*ACTION ITEM*. Nothing in the data may be altered; the answer is a verbatim copy of it.

*DATASET RECORDS*.
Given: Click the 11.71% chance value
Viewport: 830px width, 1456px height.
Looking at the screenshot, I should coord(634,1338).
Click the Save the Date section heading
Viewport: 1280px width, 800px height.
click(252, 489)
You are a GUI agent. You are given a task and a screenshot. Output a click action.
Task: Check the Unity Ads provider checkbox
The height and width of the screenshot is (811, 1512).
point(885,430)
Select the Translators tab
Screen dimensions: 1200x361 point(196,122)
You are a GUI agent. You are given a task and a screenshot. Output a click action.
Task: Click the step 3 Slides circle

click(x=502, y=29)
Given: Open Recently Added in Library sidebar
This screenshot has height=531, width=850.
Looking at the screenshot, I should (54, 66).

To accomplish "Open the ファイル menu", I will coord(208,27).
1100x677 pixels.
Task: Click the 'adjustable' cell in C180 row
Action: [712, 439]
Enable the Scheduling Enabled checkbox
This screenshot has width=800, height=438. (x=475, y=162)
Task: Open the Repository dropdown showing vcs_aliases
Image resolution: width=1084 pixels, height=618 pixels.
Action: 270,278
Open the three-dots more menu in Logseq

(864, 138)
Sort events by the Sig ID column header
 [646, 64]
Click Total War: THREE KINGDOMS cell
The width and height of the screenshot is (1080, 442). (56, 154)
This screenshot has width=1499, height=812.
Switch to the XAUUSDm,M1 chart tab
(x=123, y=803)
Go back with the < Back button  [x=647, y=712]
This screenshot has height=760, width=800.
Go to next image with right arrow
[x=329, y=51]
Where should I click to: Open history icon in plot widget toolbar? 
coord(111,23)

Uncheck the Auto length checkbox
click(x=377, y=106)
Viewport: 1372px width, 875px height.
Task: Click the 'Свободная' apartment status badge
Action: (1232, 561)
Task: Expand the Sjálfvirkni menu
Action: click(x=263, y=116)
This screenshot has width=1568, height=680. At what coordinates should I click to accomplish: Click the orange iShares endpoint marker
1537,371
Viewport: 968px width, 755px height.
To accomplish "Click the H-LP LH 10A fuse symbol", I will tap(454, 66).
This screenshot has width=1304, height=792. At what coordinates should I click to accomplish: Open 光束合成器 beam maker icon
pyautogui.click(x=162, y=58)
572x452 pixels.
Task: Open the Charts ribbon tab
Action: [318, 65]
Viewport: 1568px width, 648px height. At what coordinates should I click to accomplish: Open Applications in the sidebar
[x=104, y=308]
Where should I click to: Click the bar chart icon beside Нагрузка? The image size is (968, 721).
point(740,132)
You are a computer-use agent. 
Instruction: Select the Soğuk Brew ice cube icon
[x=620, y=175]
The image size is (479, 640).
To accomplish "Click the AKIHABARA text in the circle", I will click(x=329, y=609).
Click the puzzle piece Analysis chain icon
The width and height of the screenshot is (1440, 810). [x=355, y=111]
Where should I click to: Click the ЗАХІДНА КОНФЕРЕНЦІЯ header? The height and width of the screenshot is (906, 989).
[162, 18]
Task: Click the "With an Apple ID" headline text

*WORKED SOLUTION*.
Given: Click the 11.71% chance value
Viewport: 830px width, 1456px height.
Looking at the screenshot, I should coord(634,1338).
Click the Save the Date section heading
Viewport: 1280px width, 800px height.
click(252, 489)
You are a GUI agent. You are given a task and a screenshot. Output a click action.
Task: Check the Unity Ads provider checkbox
The height and width of the screenshot is (811, 1512).
point(885,430)
Select the Translators tab
Screen dimensions: 1200x361 point(196,122)
You are a GUI agent. You are given a task and a screenshot. Output a click action.
Task: Click the step 3 Slides circle

click(x=502, y=29)
Given: Open Recently Added in Library sidebar
This screenshot has height=531, width=850.
Looking at the screenshot, I should (54, 66).

To accomplish "Open the ファイル menu", I will coord(208,27).
1100x677 pixels.
Task: Click the 'adjustable' cell in C180 row
Action: [712, 439]
Enable the Scheduling Enabled checkbox
This screenshot has width=800, height=438. (x=475, y=162)
Task: Open the Repository dropdown showing vcs_aliases
Image resolution: width=1084 pixels, height=618 pixels.
Action: 270,278
Open the three-dots more menu in Logseq

(864, 138)
Sort events by the Sig ID column header
 [646, 64]
Click Total War: THREE KINGDOMS cell
The width and height of the screenshot is (1080, 442). (56, 154)
This screenshot has width=1499, height=812.
Switch to the XAUUSDm,M1 chart tab
(x=123, y=803)
Go back with the < Back button  [x=647, y=712]
This screenshot has height=760, width=800.
Go to next image with right arrow
[x=329, y=51]
Where should I click to: Open history icon in plot widget toolbar? 
coord(111,23)

Uncheck the Auto length checkbox
click(x=377, y=106)
Viewport: 1372px width, 875px height.
Task: Click the 'Свободная' apartment status badge
Action: (1232, 561)
Task: Expand the Sjálfvirkni menu
Action: click(x=263, y=116)
This screenshot has width=1568, height=680. At what coordinates should I click to accomplish: Click the orange iShares endpoint marker
1537,371
Viewport: 968px width, 755px height.
To accomplish "Click the H-LP LH 10A fuse symbol", I will tap(454, 66).
This screenshot has width=1304, height=792. At what coordinates should I click to accomplish: Open 光束合成器 beam maker icon
pyautogui.click(x=162, y=58)
572x452 pixels.
Task: Open the Charts ribbon tab
Action: [318, 65]
Viewport: 1568px width, 648px height. At what coordinates should I click to accomplish: Open Applications in the sidebar
[x=104, y=308]
Where should I click to: Click the bar chart icon beside Нагрузка? The image size is (968, 721).
point(740,132)
You are a computer-use agent. 
Instruction: Select the Soğuk Brew ice cube icon
[x=620, y=175]
The image size is (479, 640).
To accomplish "Click the AKIHABARA text in the circle", I will click(x=329, y=609).
Click the puzzle piece Analysis chain icon
The width and height of the screenshot is (1440, 810). [x=355, y=111]
Where should I click to: Click the ЗАХІДНА КОНФЕРЕНЦІЯ header? The height and width of the screenshot is (906, 989).
[162, 18]
Task: Click the "With an Apple ID" headline text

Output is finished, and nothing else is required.